On Friday, Channel 2 News aired a story of unique importance, offering a glimpse into the world of the financial difficulties faced by Israeli soldiers. A soldier from the notorious Kfir Brigade, which is often accused of brutal treatment of Palestinians, testified that 9 out of 10 soldiers need financial support, and a Knesset report indicated that thousands of soldiers desert for financial reasons each year.
I first met these soldiers when I myself was in prison for refusing the draft, about 10 years ago. One after another my cellmates would talk about poverty in their homes, how their parents were ill and could not afford medicine, how their siblings needed school books that the family was unable to pay for. They would reenact the arguments they had with their commanding officers, trying to get their superiors’ consent to allow them some time off so they could work and support their families. None felt bad about their choice to desert when there was no other way to help out back home or to cover their own personal debts. If anything, they detested the army for forcing itself upon them, for not offering them the help they needed and then criminalizing their acts of survival.

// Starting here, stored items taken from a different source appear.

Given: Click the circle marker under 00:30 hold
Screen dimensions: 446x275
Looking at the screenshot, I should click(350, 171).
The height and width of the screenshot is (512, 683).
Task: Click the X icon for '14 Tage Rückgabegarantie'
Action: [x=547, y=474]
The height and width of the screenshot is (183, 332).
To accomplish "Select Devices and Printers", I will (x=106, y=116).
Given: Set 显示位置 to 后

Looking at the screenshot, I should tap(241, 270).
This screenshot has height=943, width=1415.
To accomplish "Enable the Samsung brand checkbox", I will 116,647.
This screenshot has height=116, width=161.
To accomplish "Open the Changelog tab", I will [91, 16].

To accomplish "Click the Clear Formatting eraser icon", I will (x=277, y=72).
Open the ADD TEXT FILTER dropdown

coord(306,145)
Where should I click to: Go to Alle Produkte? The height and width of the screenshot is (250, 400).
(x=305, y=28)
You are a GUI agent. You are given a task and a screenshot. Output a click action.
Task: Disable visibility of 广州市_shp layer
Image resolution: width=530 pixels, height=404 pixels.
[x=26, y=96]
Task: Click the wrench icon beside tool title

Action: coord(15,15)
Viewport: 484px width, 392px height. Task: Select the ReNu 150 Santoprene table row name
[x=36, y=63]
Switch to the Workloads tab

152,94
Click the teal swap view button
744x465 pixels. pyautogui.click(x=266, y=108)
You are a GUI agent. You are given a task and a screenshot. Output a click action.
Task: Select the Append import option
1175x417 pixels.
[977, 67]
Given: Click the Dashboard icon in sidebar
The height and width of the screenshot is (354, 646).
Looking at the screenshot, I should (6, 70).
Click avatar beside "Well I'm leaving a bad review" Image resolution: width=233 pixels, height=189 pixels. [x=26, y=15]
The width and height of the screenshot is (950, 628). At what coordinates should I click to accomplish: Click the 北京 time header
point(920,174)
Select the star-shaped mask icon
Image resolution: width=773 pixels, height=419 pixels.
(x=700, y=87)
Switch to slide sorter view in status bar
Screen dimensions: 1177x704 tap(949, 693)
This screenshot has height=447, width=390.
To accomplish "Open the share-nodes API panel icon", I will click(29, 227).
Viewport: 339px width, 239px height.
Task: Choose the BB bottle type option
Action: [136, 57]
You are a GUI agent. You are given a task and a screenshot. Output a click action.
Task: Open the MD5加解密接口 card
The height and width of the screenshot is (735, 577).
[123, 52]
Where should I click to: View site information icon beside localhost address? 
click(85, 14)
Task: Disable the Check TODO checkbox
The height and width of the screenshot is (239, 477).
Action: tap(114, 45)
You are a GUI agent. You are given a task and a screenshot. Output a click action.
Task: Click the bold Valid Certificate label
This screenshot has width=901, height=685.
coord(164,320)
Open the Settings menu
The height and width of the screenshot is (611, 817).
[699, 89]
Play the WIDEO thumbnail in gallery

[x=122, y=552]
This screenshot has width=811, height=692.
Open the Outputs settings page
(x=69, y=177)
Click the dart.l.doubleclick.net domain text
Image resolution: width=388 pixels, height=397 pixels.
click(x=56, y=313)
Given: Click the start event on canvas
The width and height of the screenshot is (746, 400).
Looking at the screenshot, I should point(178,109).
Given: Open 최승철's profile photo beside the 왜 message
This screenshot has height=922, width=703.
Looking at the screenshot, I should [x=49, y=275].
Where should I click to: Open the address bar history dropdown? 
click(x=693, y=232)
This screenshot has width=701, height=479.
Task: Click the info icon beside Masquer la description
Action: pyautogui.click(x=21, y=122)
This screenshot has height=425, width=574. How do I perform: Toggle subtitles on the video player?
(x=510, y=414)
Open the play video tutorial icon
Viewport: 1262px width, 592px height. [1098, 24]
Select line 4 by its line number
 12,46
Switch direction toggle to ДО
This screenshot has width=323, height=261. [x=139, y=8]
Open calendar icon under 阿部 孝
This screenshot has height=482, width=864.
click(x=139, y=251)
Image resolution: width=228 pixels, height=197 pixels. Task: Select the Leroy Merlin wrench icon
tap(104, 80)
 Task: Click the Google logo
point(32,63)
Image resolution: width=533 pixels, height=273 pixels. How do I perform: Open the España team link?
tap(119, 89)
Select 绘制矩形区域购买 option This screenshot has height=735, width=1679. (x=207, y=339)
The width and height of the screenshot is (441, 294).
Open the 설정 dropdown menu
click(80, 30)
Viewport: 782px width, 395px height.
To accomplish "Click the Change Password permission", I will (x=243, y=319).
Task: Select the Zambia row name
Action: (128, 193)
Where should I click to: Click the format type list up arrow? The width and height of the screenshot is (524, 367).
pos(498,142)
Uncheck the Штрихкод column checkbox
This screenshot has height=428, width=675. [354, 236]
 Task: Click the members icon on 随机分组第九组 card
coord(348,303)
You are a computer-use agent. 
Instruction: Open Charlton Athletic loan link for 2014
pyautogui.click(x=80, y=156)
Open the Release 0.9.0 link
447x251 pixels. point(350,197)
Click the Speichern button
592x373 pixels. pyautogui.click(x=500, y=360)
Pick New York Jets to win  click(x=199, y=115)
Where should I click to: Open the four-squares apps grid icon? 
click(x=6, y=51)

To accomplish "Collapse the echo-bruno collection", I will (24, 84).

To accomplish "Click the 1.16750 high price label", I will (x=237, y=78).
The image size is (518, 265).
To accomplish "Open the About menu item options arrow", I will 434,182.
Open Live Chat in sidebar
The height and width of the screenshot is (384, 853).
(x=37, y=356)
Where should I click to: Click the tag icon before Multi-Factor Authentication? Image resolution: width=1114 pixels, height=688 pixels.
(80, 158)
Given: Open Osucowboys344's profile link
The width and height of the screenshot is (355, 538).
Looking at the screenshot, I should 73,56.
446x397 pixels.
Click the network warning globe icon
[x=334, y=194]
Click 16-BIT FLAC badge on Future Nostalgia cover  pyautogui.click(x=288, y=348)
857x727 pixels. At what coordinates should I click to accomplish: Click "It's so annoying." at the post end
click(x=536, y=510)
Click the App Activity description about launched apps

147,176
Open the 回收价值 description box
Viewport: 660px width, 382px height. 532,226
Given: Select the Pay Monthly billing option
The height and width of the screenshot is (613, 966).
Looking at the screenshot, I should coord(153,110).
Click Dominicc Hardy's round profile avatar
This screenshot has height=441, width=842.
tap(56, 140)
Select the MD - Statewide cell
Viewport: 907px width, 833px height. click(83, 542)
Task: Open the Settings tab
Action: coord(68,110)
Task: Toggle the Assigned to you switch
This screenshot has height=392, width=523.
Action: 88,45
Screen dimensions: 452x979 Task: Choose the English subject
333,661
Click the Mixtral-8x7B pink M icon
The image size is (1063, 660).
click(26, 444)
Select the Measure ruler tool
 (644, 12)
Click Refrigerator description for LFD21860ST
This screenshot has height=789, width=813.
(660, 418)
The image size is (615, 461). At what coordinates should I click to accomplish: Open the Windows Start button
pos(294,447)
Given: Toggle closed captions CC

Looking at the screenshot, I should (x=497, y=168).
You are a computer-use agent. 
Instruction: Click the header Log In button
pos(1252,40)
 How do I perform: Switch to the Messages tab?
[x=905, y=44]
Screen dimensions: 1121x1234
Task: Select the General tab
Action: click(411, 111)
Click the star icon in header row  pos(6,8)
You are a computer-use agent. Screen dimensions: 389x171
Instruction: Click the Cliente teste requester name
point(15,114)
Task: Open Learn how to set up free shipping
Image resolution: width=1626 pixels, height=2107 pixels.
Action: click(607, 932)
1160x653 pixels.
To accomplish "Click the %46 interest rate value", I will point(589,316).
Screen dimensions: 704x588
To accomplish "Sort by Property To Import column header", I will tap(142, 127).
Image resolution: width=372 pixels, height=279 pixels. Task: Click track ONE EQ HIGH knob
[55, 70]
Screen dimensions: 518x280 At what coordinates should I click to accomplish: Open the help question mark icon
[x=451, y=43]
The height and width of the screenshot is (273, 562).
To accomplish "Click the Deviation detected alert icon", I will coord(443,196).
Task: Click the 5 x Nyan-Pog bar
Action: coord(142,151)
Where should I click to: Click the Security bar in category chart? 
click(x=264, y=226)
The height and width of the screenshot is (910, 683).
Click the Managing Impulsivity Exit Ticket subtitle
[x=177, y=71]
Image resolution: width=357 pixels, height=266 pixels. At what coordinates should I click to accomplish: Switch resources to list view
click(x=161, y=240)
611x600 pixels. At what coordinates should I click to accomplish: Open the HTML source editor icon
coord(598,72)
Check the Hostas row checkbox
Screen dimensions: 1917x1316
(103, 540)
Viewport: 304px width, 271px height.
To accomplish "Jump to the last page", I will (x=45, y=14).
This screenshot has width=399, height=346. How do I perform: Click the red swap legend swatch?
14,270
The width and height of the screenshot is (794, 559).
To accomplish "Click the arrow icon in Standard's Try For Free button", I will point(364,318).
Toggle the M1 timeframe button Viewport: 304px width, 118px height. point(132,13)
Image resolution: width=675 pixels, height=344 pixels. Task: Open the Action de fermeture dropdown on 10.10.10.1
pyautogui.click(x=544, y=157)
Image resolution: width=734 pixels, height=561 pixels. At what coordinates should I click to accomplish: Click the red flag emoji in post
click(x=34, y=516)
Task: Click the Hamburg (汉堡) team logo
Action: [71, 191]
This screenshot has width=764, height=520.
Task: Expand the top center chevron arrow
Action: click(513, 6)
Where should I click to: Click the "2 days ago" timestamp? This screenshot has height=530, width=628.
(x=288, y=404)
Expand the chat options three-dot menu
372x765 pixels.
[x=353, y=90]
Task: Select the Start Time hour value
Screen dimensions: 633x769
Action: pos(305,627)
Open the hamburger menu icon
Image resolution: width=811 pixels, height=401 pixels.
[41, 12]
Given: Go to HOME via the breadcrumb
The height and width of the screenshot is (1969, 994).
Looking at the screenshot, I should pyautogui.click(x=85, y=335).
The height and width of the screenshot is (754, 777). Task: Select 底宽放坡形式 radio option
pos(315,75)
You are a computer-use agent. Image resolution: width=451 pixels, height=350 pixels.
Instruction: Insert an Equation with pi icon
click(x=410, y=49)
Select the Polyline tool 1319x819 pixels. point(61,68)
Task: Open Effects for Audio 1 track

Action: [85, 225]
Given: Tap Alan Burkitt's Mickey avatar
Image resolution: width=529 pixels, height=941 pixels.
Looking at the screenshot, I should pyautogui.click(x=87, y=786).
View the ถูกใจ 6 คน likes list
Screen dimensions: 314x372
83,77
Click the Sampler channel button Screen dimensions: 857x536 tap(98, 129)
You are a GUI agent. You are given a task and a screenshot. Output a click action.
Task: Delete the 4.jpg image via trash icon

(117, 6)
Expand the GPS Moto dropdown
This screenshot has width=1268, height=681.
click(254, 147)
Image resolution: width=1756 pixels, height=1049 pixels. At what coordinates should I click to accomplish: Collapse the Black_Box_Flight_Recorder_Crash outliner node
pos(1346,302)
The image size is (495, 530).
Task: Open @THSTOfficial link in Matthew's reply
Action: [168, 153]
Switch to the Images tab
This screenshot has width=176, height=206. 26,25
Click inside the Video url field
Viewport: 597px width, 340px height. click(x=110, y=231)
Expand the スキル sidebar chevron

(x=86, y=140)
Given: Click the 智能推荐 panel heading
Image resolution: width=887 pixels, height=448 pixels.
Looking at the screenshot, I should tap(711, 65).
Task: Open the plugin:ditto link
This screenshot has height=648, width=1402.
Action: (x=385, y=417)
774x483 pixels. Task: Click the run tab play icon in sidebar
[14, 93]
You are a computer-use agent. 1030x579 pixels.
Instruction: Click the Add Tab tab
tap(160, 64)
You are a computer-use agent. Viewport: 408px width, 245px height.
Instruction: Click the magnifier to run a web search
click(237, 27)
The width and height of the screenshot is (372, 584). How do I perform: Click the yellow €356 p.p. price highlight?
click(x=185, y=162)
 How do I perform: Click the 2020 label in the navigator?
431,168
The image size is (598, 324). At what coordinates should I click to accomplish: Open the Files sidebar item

Since I was released from prison friends and journalists have often asked me if other soldier-inmates were hostile toward us conscientious objectors. I would always tell them stories of soldiers’ poverty and answer with a question: do you think these soldiers still care enough about the army to be mad at me for refusing?
A recent report by the Knesset Research and Information Center indicates that 14,000 soldiers were imprisoned in 2012. More than 70 percent of these soldiers were sentenced for short-term or long-term desertion; according to Channel 2 the majority of desertions were economically motivated. Military service is mandatory in Israel (with several exceptions) and it pays very little: NIS 350 a month, NIS 700 for a combatant. The latter is less than $200 a month, about a seventh of the minimum wage in the labor market; even if you take into consideration the services the army provides, it is still far too little to actually live off.
In the report, Nilly Green, who served as a kind of social worker (mashakit tash) for soldiers, testified that nine of out 10 of rank-and-file soldiers were in need of assistance due to financial difficulties, and that commanding officers would often slip money into their soldiers’ backpacks. Green served in the Kfir Brigade, which operates almost solely in the occupied territories and is notorious for reports of brutality toward Palestinians.
A former commander on a navy ship said that 60 percent of his soldiers required help, and that he would buy them equipment they needed out of his own pocket. This is the same navy that enforces the maritime blockade on Gaza, preventing fishermen from making a decent living.
A former combatant who was forced to desert testified he would take any kind of temporary work, and that he felt like, “you fight in Gaza and Hebron and then you have to go fight for your home.” Another combatant said he could not afford to buy a sandwich when traveling cross-country to his base.
The IDF spokesperson sent Channel 2 the following response: “IDF is the people’s army and as such it mirrors Israeli society, including its social and financial difficulties, and much effort is made to assist soldiers and their welfare. More than NIS 400 million is invested in soldier welfare every year, a figure which has grown in recent years due to the deepening of social gaps and the economic hardships in Israeli society.”
So how do Israel’s youths deal with growing financial hardships in face of compulsory military service? Many find ways to avoid military service altogether. Some, in extreme cases, turn to looting or taking bribes, while others openly refuse service and go to prison due to the state’s violation of its obligation to defend civilians from poverty. Both of these groups are exceptions to the rule.
At its core, the question of payment for military service – especially in the face of rising prices, growing poverty amongst hard working families and an ongoing collapse of the state’s welfare, housing and healthcare systems – is linked to the current crisis in Zionism, one which I referred to as a choice between militarism and solidarity: will we as Israelis fight to reestablish the old racist and militarist social contract in which Jews’ service in the army buys them a certain (and quite minimal, at times) level of social security, or will we choose to form alliances of all poor, working and middle classes – Arab and Jewish alike – to form a new system of solidarity, equality and a fair economy?